Conference Coverage

Cortical thinning may not be tied to executive dysfunction in late-life depression


 

AT IPA 2016

References

SAN FRANCISCO – Frontal cortical thinning was common in late-life depression but generally did not predict executive dysfunction, according to magnetic resonance imaging studies of 157 adults.

The only exception was the left middle fronto-orbital gyrus. Thinning there predicted significantly worse performance on tests of executive function and processing speed, said Krista Farley of the late-life depression program at the University of California, San Francisco. Based on this limited finding, “further investigation of the etiology of executive dysfunction in late-life depression is warranted,” Ms. Farley said in a poster presented at the 2016 congress of the International Psychogeriatric Association.

©Jana Bla?ková/Thinkstock

About 5%-10% of community-dwelling older adults meet criteria for major depressive disorder, which is even more common in acute care and long-term care settings, and is often refractory to pharmacotherapy. Although late-life depression has been linked to cortical atrophy and executive dysfunction, it was unknown whether those two aspects of the disorder were related, Ms. Farley said.

The study by Ms. Farley and her associates of adults aged 65 years and older included 65 normal controls and 92 patients who met DSM-IV criteria for major depressive disorder, scored at least 19 on the Hamilton Depression Rating Scale, and had no evidence of dementia, having scored at least 25 on the Mini–Mental State Examination. Using T1– and T2–weighted structural MRI scans, the researchers measured the cortical thickness of six individual regions of the frontal lobe as well as the anterior cingulate gyrus. The patient and control groups resembled one another in terms of education, IQ, and age, but 71% of patients with late-life depression were female, compared with only 50% of controls.

Patients with late-life depression had significantly more thinning of the middle frontal gyrus, the inferior frontal gyrus, and the middle fronto-orbital gyrus, compared with controls, even after the investigators adjusted for age and sex (P less than .05 for all comparisons). Analyzing the left and right brain hemispheres separately localized the differences to the left hemisphere and additionally implicated the left lateral frontal orbital gyrus (mean thickness in patients, 3.2 mm; standard deviation, 0.2; versus 3.4 mm [SD = 0.31] in controls; P = .03).

Patients with late-life depression also scored significantly lower than controls on the Symbol Digit Modalities Test for information processing speed (P = .001) and the Stroop test of executive function (P = .002).

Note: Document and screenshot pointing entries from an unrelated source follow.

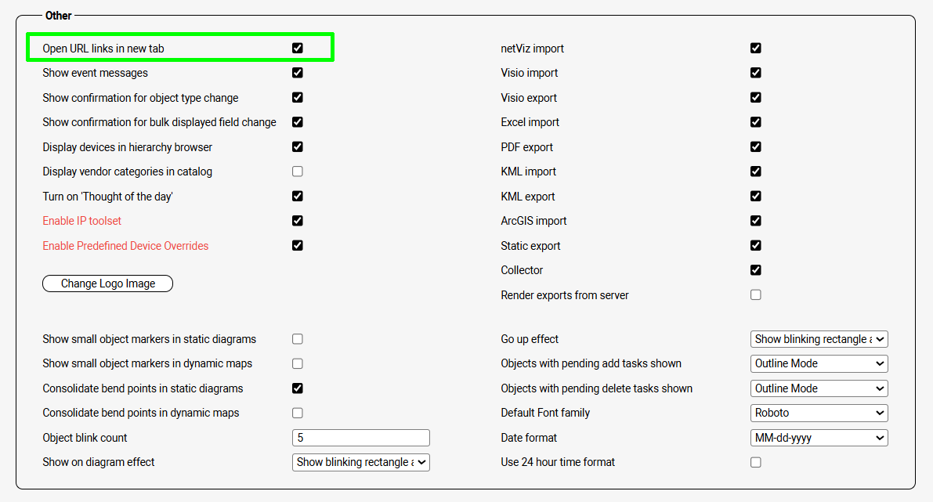The image size is (933, 502).
Task: Enable small object markers in static diagrams
Action: coord(298,339)
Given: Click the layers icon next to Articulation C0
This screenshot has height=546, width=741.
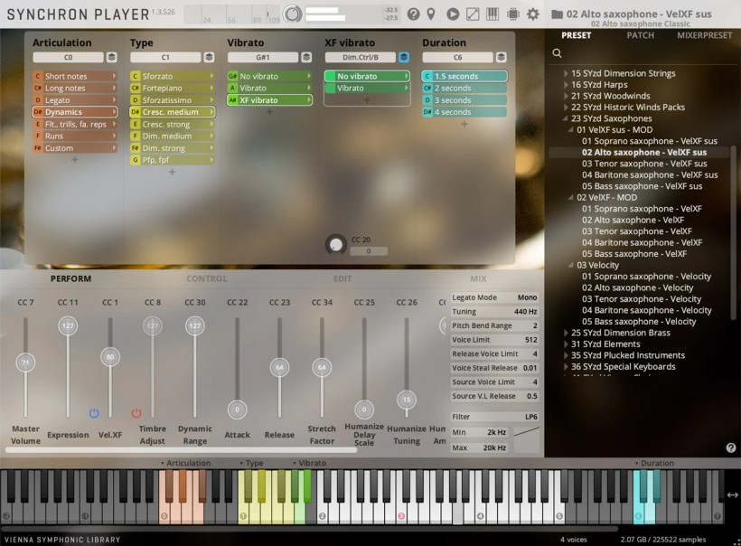Looking at the screenshot, I should pyautogui.click(x=111, y=57).
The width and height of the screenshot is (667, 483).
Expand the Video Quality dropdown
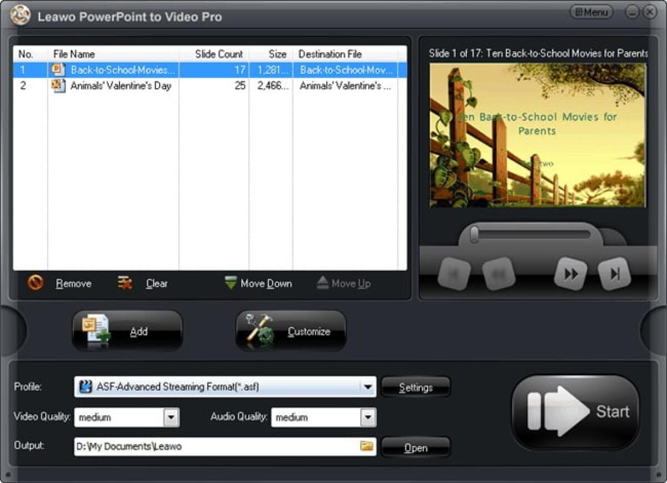[171, 417]
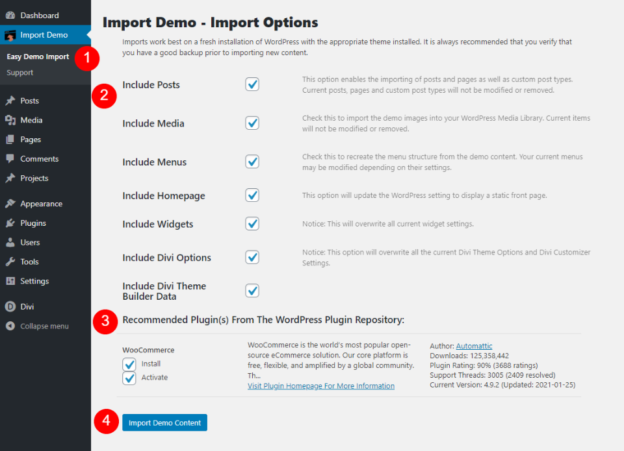Uncheck the Include Posts checkbox

pos(252,84)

The thickness of the left middle fronto-orbital gyrus was significantly inversely correlated with performance on both tests, with P values of .01 and .03, respectively. “The negative association with focal frontal regions was unexpected and deserves further investigation,” Ms. Farley said. But because cortical thinning in other locations did not predict cognitive performance, “cortical abnormalities may have a limited role in the manifestation of cognitive dysfunction in this vulnerable patient population,” Ms. Farley concluded.

The National Institutes of Health and the Leon J. Epstein Psychiatry Fund at the University of California, San Francisco, supported the work. Ms. Farley had no relevant financial disclosures.